■ Exercise goal:
Look for "computer" in every line of the listing. Copy the lines that have it.
*** Begin section ***
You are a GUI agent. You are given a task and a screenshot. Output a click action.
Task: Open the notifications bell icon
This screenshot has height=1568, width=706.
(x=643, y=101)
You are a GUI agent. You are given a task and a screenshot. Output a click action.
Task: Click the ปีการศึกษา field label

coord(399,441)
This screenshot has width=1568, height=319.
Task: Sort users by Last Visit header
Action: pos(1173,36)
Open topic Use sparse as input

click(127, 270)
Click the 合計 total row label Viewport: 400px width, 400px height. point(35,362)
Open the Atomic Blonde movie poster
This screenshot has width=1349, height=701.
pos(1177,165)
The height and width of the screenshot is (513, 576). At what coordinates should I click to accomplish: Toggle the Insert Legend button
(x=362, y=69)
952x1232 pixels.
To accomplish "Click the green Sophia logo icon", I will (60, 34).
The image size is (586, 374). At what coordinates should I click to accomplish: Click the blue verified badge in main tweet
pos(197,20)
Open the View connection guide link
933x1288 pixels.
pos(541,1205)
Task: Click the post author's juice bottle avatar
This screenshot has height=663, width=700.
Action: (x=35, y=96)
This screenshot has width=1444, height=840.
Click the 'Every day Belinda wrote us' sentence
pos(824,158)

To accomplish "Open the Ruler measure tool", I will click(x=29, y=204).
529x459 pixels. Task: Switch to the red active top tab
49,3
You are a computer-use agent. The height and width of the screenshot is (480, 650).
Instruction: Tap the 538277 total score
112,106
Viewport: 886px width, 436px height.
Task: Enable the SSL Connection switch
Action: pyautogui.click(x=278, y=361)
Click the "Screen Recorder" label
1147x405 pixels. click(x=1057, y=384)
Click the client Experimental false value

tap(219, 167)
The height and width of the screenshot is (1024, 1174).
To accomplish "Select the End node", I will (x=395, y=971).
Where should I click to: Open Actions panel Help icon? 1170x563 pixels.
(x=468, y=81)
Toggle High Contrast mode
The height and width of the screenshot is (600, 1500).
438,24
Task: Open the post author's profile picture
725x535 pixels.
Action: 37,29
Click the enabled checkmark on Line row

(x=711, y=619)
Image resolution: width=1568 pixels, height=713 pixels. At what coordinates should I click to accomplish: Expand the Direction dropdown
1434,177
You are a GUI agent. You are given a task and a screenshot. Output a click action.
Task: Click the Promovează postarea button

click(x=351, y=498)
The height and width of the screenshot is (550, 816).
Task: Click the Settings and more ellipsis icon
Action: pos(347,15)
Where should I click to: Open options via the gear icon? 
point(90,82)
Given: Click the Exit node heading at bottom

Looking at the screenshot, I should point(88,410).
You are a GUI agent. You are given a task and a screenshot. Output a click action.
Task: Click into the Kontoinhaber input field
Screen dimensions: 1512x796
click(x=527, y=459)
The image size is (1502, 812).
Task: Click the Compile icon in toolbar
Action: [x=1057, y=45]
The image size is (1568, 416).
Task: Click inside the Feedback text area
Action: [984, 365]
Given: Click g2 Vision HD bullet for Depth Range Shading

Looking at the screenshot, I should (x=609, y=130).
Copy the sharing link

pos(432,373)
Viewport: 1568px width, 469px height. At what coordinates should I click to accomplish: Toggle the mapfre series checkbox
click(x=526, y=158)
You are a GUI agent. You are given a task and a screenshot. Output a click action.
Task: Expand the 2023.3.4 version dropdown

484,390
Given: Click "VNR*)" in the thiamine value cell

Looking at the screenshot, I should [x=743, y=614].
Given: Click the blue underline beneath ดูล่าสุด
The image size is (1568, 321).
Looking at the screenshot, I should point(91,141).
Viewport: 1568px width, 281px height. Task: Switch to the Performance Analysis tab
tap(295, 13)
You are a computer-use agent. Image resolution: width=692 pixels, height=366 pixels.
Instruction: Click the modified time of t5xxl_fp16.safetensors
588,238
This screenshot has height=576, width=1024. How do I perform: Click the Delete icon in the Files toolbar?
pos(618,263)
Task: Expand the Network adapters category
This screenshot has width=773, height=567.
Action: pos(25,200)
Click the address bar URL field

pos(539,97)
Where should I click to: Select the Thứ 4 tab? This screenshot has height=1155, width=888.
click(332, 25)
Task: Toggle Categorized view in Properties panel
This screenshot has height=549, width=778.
*** End section ***
■ Output of the task:
You are a computer-use agent. The height and width of the screenshot is (480, 650).
You are a computer-use agent. Image resolution: width=692 pixels, height=366 pixels.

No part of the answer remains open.